Nenhum novo capital foi levantado durante a transição, e as ações continuarão sendo negociadas em São Paulo na B3, por meio de certificados de depósitos emitidos no Brasil (BDRs).
Fundada há 72 anos por José Batista Sobrinho, a JBS distribui produtos para mais de 180 mercados e emprega cerca de 280 mil pessoas. Nos Estados Unidos, a empresa produz carne bovina e suína, além de controlar grandes marcas do varejo como Pilgrim’s Pride e Wild Fork Foods. 2024 foi um ano excepcional para a empresa, teve crescimento em todas as unidades de negócios, com o Ebitda (Lucro Antes de Juros, Impostos, Depreciação e Amortização) ajustado subindo 108% em relação ao ano anterior, atingindo US$ 7,2 bilhões. Antes da mudança para Nova York, as ações denominadas em reais haviam valorizado quase 80% nos 12 meses anteriores na bolsa de São Paulo.
Mas esse impulso é ofuscado por sombras que remontam a 2017, quando a J&F Investimentos, controlada pela família Batista (são detentores de cerca de metade das ações da JBS) admitiu ter pago propinas a autoridades brasileiras para ajudar a garantir um financiamento do governo. A holding de investimentos depois concordou em pagar US$ 256 milhões ao Departamento de Justiça dos EUA para encerrar uma investigação criminal, enquanto a JBS também tem enfrentado fortes críticas em relação às suas práticas ambientais.
Risco aumentado ou a solução?
Um grupo de legisladores americanos mencionou esse histórico conturbado em uma carta enviada à comissão de valores mobiliários americana (SEC) no ano passado, pedindo que o órgão regulador analisasse com bastante atenção os planos de listagem em Nova York. “Durante doze anos, a JBS esteve envolvida em um extenso esquema internacional de corrupção por meio de subornos, além de atividades ilícitas nos Estados Unidos”, escreveu um grupo bipartidário de senadores, entre eles Cory Booker e Marco Rubio (atualmente Secretário de Estado), citando também alegações de abusos aos direitos humanos e monopólio no setor de frigoríficos.
O Wall Street Journal relatou que grandes bancos como Morgan Stanley (NYSE: MS), JPMorgan Chase (NYSE: JPM) e Goldman Sachs (NYSE: GS) se recusaram a trabalhar com a JBS por preocupações de conformidade.
Ainda assim, apesar de todas as preocupações, é justamente o ingresso na bolsa dos EUA que pode ser o remédio. Embora muitos presumam que as valorizações elevadas que podem resultar de uma oferta pública de ações de grande visibilidade na NYSE estejam relacionadas à expansão do grupo de potenciais investidores, o National Bureau of Economic Research publicou resultados, há mais de 20 anos, que demonstravam que existe outro fator importante na equação: listar ações nos EUA reduz a capacidade de acionistas controladores de extrair benefícios privados.

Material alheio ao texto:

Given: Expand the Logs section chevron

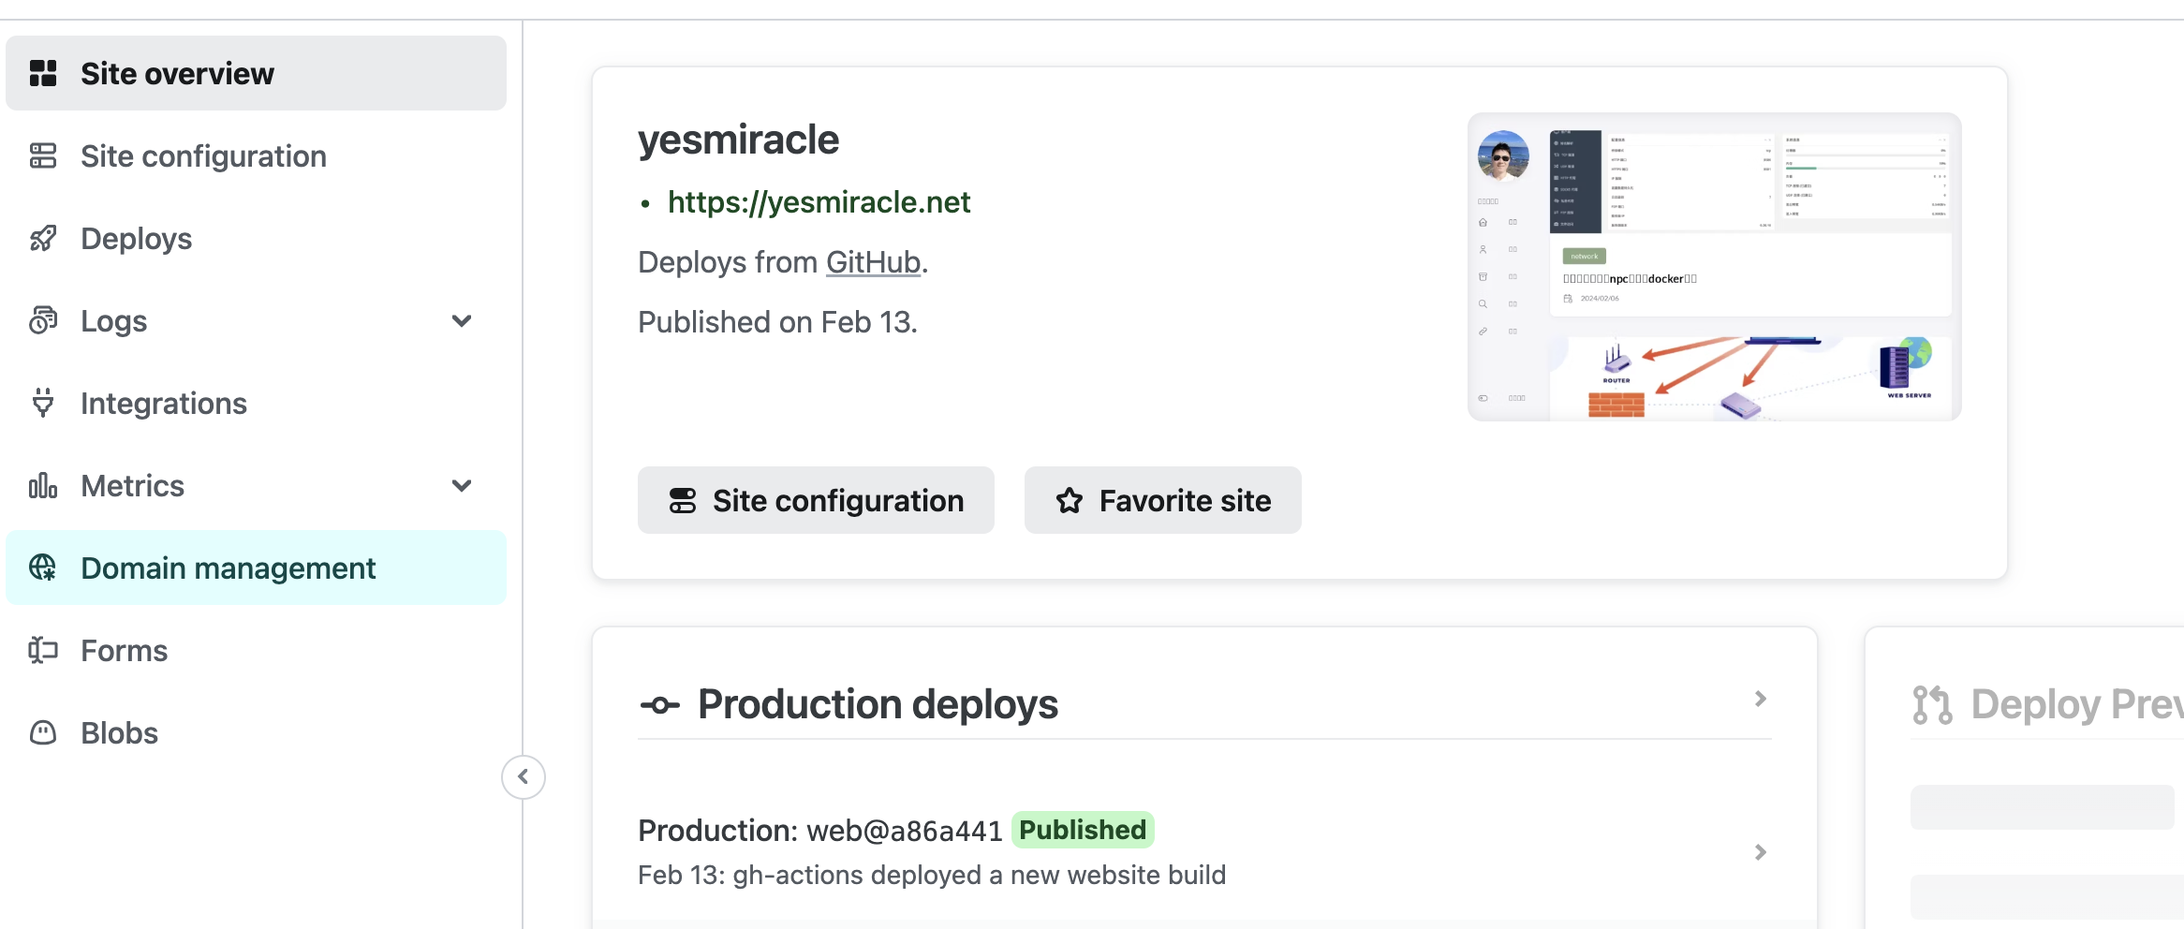Looking at the screenshot, I should tap(462, 320).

“Empresas cujos acionistas controladores extraem altos benefícios do controle não se listam nos EUA porque fazer isso ameaça sua capacidade de obter esses benefícios,” escreveram os autores Craig Doidge, G. Andrew Karolyi e René M. Stulz em um artigo de 2001. “Consequentemente, as empresas que vão escolher listar nos EUA são aquelas cujos acionistas controladores extraem menos benefícios em comparação com empresas do mesmo país que não fazem essa listagem nos EUA.”
Listar ações nos EUA, em outras palavras, obriga as empresas a obedecer regras muito mais rígidas, e essa transparência (sobretudo quando os acionistas controladores apresentam incentivos que entram em conflito com os dos investidores minoritários) tende a aumentar o valor das ações com o tempo. No caso da JBS, isso pode ser exatamente o que o médico receitou. Em vez de permitir que os controladores internos se beneficiem ainda mais, a NYSE pode fornecer à empresa a disciplina que os maiores acionistas, os Batista, no passado não conseguiram exercer por conta própria.